When is the last time the Internet, even on milder social media platforms like Facebook and Twitter, served as a meeting ground for tea parties between puppies and unicorns? From the YouTube comment sections to the depths of 4chan, the internet is kind of a rough place.
Cordray, the app’s Canadian CEO — who may serve to prove that Canadians aren’t so nice after all — holds that Peeple is a platform for positivity, on which people can provide constructive ratings to their personal connections, and those who are rated can then embrace the feedback as a way to grow.
“People do so much research when they buy a car or make those kinds of decisions. Why not do the same kind of research on other aspects of your life?”
Maybe because people are not objects under warranty or designed to garner the highest consumer satisfaction?
Even if Peeple were to serve as a forum for users to give and receive valuable feedback (like that’ll happen), it wouldn’t change the fact that there is absolutely no need to know every single thing about each person in your life.

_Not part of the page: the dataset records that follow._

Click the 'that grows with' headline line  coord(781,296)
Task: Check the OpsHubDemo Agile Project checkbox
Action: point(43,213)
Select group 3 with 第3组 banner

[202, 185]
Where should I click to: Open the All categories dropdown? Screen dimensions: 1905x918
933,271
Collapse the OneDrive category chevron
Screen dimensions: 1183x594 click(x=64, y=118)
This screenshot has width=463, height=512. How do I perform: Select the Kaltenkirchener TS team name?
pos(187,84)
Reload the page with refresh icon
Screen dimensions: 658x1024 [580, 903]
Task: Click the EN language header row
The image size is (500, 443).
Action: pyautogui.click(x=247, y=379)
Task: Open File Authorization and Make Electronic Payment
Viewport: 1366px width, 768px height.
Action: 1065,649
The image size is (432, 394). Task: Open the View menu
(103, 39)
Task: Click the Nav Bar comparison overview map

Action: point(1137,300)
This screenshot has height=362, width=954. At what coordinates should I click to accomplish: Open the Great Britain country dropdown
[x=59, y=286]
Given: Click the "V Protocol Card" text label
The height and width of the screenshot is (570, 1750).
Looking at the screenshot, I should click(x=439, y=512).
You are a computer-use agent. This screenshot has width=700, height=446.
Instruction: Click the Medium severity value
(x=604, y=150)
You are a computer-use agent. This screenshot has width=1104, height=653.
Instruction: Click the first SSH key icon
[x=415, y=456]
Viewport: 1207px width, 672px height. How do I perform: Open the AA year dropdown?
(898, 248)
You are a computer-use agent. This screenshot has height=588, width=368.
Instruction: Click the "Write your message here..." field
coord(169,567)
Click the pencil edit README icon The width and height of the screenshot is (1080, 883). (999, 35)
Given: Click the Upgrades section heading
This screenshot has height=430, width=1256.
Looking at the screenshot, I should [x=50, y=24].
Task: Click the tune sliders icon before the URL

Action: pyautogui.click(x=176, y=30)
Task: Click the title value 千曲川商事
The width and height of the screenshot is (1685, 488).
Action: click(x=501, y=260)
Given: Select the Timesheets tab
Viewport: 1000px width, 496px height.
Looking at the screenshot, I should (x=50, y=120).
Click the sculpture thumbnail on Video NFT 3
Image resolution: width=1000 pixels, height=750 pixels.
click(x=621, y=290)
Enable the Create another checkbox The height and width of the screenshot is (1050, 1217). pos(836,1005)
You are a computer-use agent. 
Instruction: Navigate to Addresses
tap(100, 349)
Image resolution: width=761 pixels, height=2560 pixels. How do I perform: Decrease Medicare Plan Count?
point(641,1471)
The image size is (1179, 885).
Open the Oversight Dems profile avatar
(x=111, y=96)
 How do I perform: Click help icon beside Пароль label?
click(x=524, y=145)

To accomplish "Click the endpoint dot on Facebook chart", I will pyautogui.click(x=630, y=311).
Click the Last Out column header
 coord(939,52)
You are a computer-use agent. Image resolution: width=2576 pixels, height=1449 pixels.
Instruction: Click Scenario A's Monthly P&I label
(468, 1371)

Just because a person may have alienated ties with a coworker or an ex doesn’t mean that person can’t be perfectly decent in every other aspect of life; there is no way for Peeple’s rating system to honestly exhibit that complexity.
A potential employer or significant other has no right to know intrusive personal details about you, especially those that have nothing to do with your direct relationship to them. In the same sense, people shouldn’t feel pressured into opening Peeple accounts and subjecting themselves to a cruel rating system just because others expect them to be “transparent” before being considered for a new relationship.
Providing a playground for public criticism is bound to cause more conflict than evaluating people the old fashion way — with common sense and conversation. People don’t come with warning tags or satisfaction guarantees. They can’t be reduced to star ratings like products or businesses; Peeple will never work as long as it runs under the assumption that they do.